Вспомните любую песню, любую арию, любой марш, вальс или просто оперную увертюру. Все они начинаются с какой-нибудь незатейливой ерунды, которую вы больше в этом произведении не встретите – с примитивного ум-ца ум-ца, с мотивчика, не имеющего ничего общего с последующей музыкой, с фанфар или просто пары громких аккордов. Эти нехитрые приемы, в сущности, являются способом привлечения внимания слушателя. Способом, аналогичным тому, что сильно удивил Гулливера во время его путешествия в Лапуту – там специально нанятые слуги привлекали внимание мудрецов к происходящему с помощью похлопывания по ним (мудрецам) пузырями с сухим горохом или мелкими камешками.
Благодаря вступлению к моменту исполнения экспозиции вы уже будете готовы в полном объеме воспринять любую информацию, как бы трагично она ни выглядела. А в случаях, связанных с традициями классицизма, вам ее еще и повторят для пущего наслаждения и для закрепления материала.

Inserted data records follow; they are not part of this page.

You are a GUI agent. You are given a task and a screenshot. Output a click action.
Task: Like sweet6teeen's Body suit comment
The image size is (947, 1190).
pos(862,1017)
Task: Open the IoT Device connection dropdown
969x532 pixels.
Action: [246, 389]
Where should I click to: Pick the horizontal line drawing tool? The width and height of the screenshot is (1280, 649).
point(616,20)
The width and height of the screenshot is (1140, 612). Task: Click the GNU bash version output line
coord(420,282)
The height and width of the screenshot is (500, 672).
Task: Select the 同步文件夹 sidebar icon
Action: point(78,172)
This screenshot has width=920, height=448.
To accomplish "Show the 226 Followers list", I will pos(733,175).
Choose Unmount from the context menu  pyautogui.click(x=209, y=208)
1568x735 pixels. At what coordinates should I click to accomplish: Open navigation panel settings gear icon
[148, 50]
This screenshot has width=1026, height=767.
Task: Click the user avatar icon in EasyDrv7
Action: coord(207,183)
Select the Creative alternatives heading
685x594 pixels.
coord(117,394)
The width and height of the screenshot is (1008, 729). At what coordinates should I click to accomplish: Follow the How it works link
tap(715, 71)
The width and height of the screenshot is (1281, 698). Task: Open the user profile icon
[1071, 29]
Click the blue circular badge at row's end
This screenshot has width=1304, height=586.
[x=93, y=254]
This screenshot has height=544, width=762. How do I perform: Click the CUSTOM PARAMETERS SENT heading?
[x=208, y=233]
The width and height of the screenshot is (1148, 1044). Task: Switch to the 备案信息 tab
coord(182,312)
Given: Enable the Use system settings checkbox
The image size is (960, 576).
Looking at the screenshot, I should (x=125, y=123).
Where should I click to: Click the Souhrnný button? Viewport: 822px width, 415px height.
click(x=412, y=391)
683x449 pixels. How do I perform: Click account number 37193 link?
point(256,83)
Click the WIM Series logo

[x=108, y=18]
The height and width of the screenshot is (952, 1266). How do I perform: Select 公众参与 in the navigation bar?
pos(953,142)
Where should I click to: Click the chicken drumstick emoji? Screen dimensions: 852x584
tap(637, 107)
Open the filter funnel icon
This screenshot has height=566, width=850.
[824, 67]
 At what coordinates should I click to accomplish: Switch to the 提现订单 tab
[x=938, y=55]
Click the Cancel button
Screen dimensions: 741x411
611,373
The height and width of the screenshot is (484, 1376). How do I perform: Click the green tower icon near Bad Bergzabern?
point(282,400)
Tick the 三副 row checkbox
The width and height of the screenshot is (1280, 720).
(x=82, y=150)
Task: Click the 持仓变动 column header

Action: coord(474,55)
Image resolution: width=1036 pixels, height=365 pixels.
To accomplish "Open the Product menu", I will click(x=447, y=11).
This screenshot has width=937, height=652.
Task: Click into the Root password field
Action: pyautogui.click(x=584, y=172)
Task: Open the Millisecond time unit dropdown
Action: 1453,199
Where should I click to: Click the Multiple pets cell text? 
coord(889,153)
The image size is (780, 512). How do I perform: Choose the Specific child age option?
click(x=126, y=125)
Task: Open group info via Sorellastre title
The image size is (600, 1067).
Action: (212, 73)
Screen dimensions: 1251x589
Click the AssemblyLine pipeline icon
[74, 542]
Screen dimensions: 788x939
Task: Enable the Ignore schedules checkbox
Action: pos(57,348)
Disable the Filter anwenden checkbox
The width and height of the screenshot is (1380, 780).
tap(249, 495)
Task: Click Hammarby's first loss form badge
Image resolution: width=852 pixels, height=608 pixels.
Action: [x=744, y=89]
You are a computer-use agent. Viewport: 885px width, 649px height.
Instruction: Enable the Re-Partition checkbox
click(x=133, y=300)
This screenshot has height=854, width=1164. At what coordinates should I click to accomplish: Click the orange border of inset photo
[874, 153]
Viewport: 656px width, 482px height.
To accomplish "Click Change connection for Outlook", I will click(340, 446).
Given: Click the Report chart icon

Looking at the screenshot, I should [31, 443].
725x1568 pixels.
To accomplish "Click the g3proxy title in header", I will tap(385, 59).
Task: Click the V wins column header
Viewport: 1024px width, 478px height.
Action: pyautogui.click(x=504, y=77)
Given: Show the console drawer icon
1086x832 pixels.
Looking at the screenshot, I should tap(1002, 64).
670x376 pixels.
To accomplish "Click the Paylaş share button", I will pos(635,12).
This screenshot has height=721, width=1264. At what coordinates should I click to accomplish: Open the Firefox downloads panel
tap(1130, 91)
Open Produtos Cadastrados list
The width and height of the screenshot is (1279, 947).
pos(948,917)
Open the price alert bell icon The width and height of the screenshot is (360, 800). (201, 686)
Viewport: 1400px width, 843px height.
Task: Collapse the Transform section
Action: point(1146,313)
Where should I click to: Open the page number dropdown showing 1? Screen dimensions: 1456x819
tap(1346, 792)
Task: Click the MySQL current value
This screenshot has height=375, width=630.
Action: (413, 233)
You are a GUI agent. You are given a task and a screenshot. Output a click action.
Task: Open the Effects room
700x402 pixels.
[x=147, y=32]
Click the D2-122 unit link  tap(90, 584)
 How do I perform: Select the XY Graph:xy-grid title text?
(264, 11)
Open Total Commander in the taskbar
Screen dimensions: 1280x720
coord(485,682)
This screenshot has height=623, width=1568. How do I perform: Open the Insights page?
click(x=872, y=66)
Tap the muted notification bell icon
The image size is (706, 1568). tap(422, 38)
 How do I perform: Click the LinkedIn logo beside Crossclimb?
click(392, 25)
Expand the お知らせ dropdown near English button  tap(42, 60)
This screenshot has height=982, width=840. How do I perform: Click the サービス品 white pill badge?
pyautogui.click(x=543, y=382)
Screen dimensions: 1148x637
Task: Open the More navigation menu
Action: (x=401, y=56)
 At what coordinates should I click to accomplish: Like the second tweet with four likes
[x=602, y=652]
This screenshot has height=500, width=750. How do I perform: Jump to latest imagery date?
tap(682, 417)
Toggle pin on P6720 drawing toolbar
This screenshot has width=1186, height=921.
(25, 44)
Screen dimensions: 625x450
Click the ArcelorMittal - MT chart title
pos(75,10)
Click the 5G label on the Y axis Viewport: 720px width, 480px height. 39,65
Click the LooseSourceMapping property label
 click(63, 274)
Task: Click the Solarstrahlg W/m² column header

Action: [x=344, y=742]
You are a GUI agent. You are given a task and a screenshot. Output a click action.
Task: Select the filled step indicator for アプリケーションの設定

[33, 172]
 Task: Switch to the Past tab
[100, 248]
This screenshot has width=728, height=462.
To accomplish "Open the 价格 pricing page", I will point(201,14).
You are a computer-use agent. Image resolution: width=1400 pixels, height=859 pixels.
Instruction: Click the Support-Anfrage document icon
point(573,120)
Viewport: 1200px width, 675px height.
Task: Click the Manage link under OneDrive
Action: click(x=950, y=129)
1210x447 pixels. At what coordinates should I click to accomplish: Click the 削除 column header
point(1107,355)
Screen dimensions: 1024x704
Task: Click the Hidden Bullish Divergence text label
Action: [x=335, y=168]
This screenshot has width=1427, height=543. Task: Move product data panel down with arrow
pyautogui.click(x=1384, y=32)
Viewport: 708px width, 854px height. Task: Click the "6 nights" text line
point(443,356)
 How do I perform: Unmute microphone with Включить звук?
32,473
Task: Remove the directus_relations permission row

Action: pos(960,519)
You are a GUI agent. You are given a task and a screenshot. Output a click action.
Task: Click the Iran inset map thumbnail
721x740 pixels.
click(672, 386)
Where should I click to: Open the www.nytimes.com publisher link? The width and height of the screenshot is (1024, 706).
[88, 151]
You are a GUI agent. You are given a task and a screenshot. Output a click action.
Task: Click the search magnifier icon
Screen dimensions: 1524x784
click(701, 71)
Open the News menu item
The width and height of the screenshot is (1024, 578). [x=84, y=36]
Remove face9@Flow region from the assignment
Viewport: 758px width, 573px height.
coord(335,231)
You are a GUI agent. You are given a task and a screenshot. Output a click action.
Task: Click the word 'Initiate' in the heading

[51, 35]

Серединка часто называется трио, исторически в силу того, что в XVII – начале XVIII века в ней ограничивались трехголосием, да и в последующие времена трио традиционно носило более камерный характер, чем окружающие его части, то есть экспозиция и реприза.
Как правило, средняя часть в музыкальном смысле значительно слабее. Вспомните в качестве эксперимента, к примеру, полонез Огинского. Серединка полонеза вспоминается достаточно неочевидным образом.
Аналогично и с «Маршем Радецкого». Я намеренно предлагаю примеры, где, казалось бы…
Ан нет.
И в этом есть глубокий психологический смысл – несколько провисшее внимание слушателя с новой силой, страстью и благодарностью узнавания воспринимает повторение исходного материала, которое называется репризой.
То есть экспозиция, трио, реприза – вот вам и психология, и львиная доля музыкальных произведений, как реализация потребностей этой самой психологии. Happy Birthday на трехчастную репризную форму ввиду примитивности еще не тянет, но все остальное – от Мендельсона до Шопена – вполне успешно.
Зеркальным смысловым антиподом вступления является кода. Это коротенький и, как правило, очень симпатичный кусочек музыки, который находится сразу же после репризы. Ее функция эквивалентна латинскому выражению Dixi, что в данном случае переводится как «можно аплодировать».
А теперь из этого незамысловатого набора можно конструировать все что угодно – рондо, сонатную форму и прочие незастывшие архитектурные формы.